= Travail demandé =
A. Indiquez si chacune des affirmations suivantes concorde avec l'extrait sur la société Glice, en répondant par oui ou par non et en citant les mots exacts qui tranchent : (i) la plus grande patinoire de Glice se trouve à Bakou ; (ii) la glace synthétique existe depuis six ans ; (iii) Toni Vera est un ancien hockeyeur professionnel.
B. D'après l'extrait sur la société Glice, combien d'installations l'entreprise compte-t-elle aujourd'hui, et dans combien de pays ?
C. Rédigez la suite de l'extrait sur la société Glice, en reprenant après sa dernière phrase.

= Extrait du texte =
/---
Fondée il y a six ans par Viktor Meier et Toni Vera, la société Glice a connu ses premiers succès avec des installations au Moyen-Orient et en Amérique du Sud. Sa plus grande patinoire, de 2200 mètres carrés, se trouve à Bakou en Azerbaïdjan.

La glace synthétique existe depuis trente ans et quelques sociétés concurrentes proposent aussi des revêtements en polyéthylène. Mais Toni Vera, ancien hockeyeur professionnel et expert en ingénierie des matériaux, voulait améliorer cette surface. «Aujourd’hui, Glice compte 800 installations dans 80 pays», dit Philipp Ruckli, engagé par les deux fondateurs de l’entreprise pour développer le marché suisse romand. «Des hockeyeurs s’entraînent sur nos patinoires, à l’exemple de Roman Josi, joueur dans la National Hockey League aux Etats-Unis.»

Des patinoires moins gourmandes en énergie

Après Balexert à Genève et Boudry dans le canton de Neuchâtel et une piste de curling à Aigle, d’autres projets sont prévus en 2019.
\---
= Données fournies =
/---
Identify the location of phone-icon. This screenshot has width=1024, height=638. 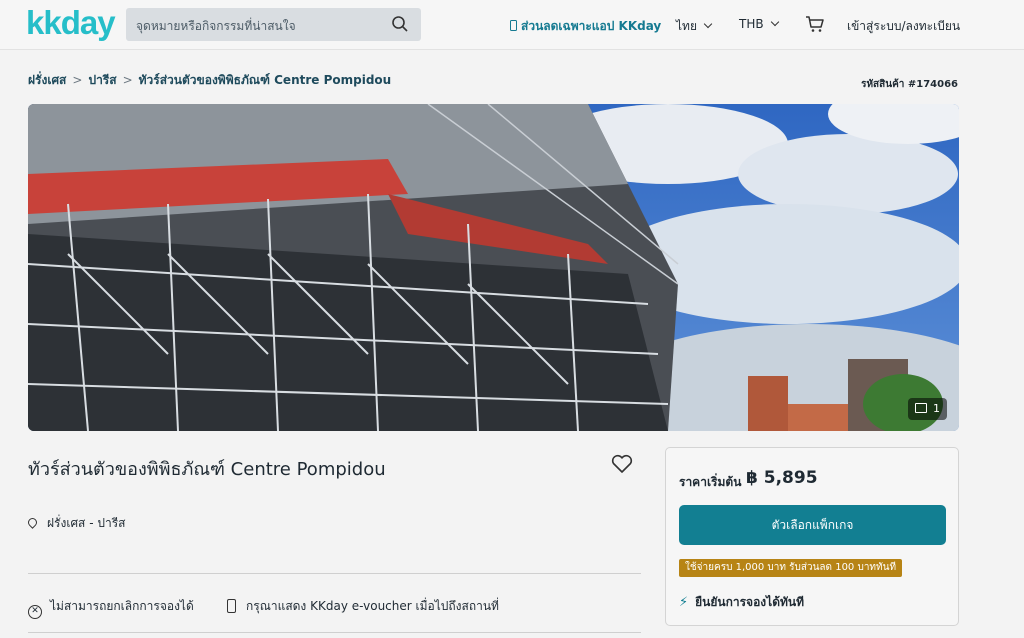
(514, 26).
\---
/---
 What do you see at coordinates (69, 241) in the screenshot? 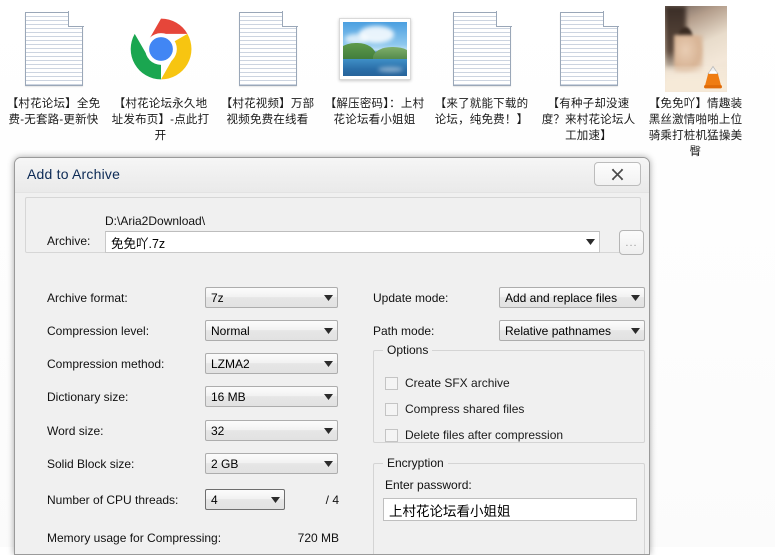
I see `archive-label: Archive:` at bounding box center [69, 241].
\---
= Résultats de l'exercice =
A.
(i) Oui : « Sa plus grande patinoire, de 2200 mètres carrés, se trouve à Bakou en Azerbaïdjan ».
(ii) Non : « La glace synthétique existe depuis trente ans ».
(iii) Oui : « Toni Vera, ancien hockeyeur professionnel et expert en ingénierie des matériaux ».

B. Glice compte 800 installations dans 80 pays.

C.
Le groupe Manor prévoit aussi d’installer des patinoires synthétiques dans ses centres commerciaux, à Sierre, Monthey, Vevey et Chavannes. Des hôtels tentent également l’expérience, comme le Grand Hôtel Kempinski à Genève ou The Chedi à Andermatt. «Nos clients apprécient ces patinoires car elles n’entraînent pas de nuisances sonores liées aux générateurs. De plus, elles sont écologiques. Elles fonctionnent sans eau ni électricité. Une patinoire en glace est très gourmande en énergie. Le mètre carré correspond à la consommation quotidienne d’un ménage moyen», affirme Philipp Ruckli, installé dans le cabanon qui jouxte la patinoire. Le coût de l’installation des 400 mètres de Boudry s’est élevé, pour sa part, à 150 000 francs.

Les fondateurs de Glice ont lancé leur entreprise avec leurs fonds propres. Aujourd’hui, cette société de 22 personnes réalise un chiffre d’affaires de 5 millions de francs. A l’étranger, elle a choisi de travailler avec un système de franchises. «L’entreprise est rentable, note Philipp Ruckli. Avec le réchauffement climatique et la prise de conscience écologique, nous espérons poursuivre sur notre lancée.»